Fast forward to 2011. With the approaching 150th anniversary, I was curious what else had been discovered about the 16 sailors and two skeletons. The answer, it turns out, was not much more than what we knew before, so I decided to do a little poking around. And Veterans Day seemed an appropriate time to share a theory that's emerged about the skeletons of men who made the ultimate sacrifice.
Not being a scientist, I can't vouch for the accuracy of isotopic testing, but if it's true that both men originated in Europe, I think it might be necessary to add one more to the list of candidates: William Bryan.
According to his enlistment record of July 19, 1861, William Bryan was 31 years old and 5'7¾" tall with auburn hair and blue eyes. As it happens, one of the two skeletons was estimated to be in his 30s and roughly 5'6½" -- not too far off.
Bryan had been discounted back in 2005 because his enlistment record indicated that he was born in New York, but I tripped across claims by alleged family members that would place his birth in Scotland. I'm not entirely convinced because records pertaining to the William Bryan in this particular family indicate that he was born in 1833, whereas the man who served on the Monitor was born a couple of years earlier circa 1830-1831. But then again, it's necessary to leave a margin for error in older records, so it could conceivably be the same man.
So I dug a little deeper and found earlier enlistment records for a William Bryan who was born in Scotland instead of New York. William Bryan isn't the rarest of names, so could they all be the same man? The newly consulted records are for a fellow who was born circa 1829-1830 in Scotland, but I suppose what caught my eye was the consistency in the physical description. All had blue eyes and were exactly 5'7¾" tall, and one of them also mentioned auburn hair.

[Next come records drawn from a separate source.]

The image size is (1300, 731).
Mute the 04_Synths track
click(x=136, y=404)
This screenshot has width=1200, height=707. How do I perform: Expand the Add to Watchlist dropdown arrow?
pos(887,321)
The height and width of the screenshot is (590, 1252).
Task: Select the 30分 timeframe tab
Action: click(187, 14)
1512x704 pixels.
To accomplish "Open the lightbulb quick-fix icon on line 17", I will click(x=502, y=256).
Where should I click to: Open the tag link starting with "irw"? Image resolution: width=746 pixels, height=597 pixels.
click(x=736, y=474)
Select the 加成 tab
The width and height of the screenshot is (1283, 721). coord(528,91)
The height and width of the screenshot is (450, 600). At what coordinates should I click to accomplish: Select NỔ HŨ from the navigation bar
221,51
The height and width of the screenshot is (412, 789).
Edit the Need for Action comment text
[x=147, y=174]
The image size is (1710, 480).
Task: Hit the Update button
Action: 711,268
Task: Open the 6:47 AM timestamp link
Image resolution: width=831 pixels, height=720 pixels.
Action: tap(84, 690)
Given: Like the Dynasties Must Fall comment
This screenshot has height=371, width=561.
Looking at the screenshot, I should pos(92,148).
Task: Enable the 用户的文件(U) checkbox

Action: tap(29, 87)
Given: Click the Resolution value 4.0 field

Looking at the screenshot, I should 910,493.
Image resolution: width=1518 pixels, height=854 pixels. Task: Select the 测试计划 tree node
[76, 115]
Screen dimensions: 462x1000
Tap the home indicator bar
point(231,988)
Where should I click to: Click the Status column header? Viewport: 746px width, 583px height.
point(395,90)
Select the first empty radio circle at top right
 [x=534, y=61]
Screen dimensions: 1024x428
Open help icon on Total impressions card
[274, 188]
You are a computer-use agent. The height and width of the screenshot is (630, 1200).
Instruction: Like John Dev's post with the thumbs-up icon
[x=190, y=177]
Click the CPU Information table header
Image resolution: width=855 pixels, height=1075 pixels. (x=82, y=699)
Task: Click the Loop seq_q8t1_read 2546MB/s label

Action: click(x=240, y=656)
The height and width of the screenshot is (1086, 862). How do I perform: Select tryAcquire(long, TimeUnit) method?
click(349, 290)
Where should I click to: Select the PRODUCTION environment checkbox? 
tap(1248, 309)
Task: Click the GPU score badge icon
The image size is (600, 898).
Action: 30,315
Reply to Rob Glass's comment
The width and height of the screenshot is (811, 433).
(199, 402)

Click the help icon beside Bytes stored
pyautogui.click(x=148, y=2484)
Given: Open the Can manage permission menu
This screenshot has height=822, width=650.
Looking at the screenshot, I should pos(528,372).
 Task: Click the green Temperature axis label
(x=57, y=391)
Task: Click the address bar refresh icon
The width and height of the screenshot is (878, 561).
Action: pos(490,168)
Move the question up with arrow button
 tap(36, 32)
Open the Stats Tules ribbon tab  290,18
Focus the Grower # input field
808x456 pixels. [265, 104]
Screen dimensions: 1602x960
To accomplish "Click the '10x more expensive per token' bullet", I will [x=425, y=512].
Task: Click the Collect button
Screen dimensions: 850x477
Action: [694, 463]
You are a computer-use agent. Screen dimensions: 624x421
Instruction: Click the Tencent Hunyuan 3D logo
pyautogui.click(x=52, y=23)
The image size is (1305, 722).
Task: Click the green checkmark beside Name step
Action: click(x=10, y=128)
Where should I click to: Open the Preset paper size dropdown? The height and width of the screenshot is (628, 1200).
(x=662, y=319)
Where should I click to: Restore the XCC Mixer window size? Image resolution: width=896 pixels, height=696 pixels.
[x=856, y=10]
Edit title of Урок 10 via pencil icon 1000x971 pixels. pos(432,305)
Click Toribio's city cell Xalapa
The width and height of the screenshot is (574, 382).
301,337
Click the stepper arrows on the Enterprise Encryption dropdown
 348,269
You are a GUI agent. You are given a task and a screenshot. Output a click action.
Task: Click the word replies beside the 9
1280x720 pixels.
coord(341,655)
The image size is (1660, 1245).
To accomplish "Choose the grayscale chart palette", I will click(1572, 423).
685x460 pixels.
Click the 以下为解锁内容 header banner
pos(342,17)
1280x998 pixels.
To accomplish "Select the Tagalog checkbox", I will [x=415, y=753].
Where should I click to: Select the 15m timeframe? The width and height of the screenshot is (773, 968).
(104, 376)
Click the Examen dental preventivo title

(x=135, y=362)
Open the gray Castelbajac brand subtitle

William Bryan had lived in New York and there's at least one city directory listing for a seaman named William Bryan in New York City in the late 1850s. Could it be that his last enlistment -- the one that would eventually lead him to the Monitor -- mistakenly recorded his residence as his place of birth?
I think it's at least possible, so would definitely add William Bryan to the list of candidates. Fortunately, since 2005, there have been advancements in DNA testing of older remains providing more options for possible identification. At the time, mtDNA (which is passed maternally) was the only alternative, but now Y-DNA (which is passed paternally) can also be used. This translates into more possible relatives to test, as well as multiple ways to test a single individual to be even more certain of an eventual identification. And if the people claiming to be related to William Bryan truly are, the research has already been done!